ACTIVITY LIST:
(A) Can you reproduce everything in the essay on being gracefully broken from "This is one" down to "grace and justice.", word for word?
(B) Could you carry on the essay on being gracefully broken, starting after its last sentence?

SOURCE EXTRACT:
»»
What It Means to Be Gracefully Broken

God: Let me ask you something. If someone prays for patience, you think God gives them patience? Or does he give them the opportunity to be patient? If he prayed for courage, does God give him courage, or does he give him opportunities to be courageous? If someone prayed for the family to be closer, do you think God zaps them with warm fuzzy feelings, or does he give them opportunities to love each other?

This is one of my favorite movie quotes. It is from the movie Evan Almighty. It’s one that has stuck with me over the years in many scenarios. It has also made me very careful about what I pray for. Before I started this blog, and even now, I send these essays to my staff weekly and several years ago, I realized that whatever essay/devotional I would send them each Monday I would inevitably deal with whatever the topic was that week. If I was talking about patience, I’ll be damned if my patience didn’t get tested that week. If I wrote about grace, so many situations would arise that required me to decide between grace and justice.
««
EXCERPTED RECORDS:
»»
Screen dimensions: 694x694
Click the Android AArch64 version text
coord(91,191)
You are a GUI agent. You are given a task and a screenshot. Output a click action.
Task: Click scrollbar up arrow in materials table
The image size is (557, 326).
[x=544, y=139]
««
RESULTS:
(A)
This is one of my favorite movie quotes. It is from the movie Evan Almighty. It’s one that has stuck with me over the years in many scenarios. It has also made me very careful about what I pray for. Before I started this blog, and even now, I send these essays to my staff weekly and several years ago, I realized that whatever essay/devotional I would send them each Monday I would inevitably deal with whatever the topic was that week. If I was talking about patience, I’ll be damned if my patience didn’t get tested that week. If I wrote about grace, so many situations would arise that required me to decide between grace and justice.

(B)
I often do not understand God or His ways. I do not understand His grace for me, His mercy for me and I also do not understand the pain He allows in. I do not understand why He does what He does when He does it. There is a song I love called ‘Gracefully Broken’ and in the live version of the song the artist talks about how God breaks us but He is always breaking us gracefully, without hurting us or destroying us. To be honest, I struggle with believing this. I can’t say that God has never broken me in a way that hurt me. I can’t say He has never broken me in a way that destroyed me in some ways. What I always come back to though is that He works ALL things together for good. 

The past 8 months of my life have broken me, and it has not always been graceful. Many times it has been the opposite of that. It has hurt and destroyed me in many ways; so while I can’t exactly get to the belief that He never breaks me without hurting me or destroying me, I do have the belief that those things had to break me and hurt me and destroy me to make room for the ALL things together for good part. That is what I cling to.

So when I ask God for wisdom or patience or courage, I know He is not just going to give me those things without me breaking something else. I can’t be wise unless my flesh dies in some ways; because my flesh will always want what it wants when it wants it and it will prevent the pause I need to take to find wisdom. I can’t have courage without breaking my comfort. I can’t have family unity without letting the pride break in me that says ‘they don’t deserve another chance’.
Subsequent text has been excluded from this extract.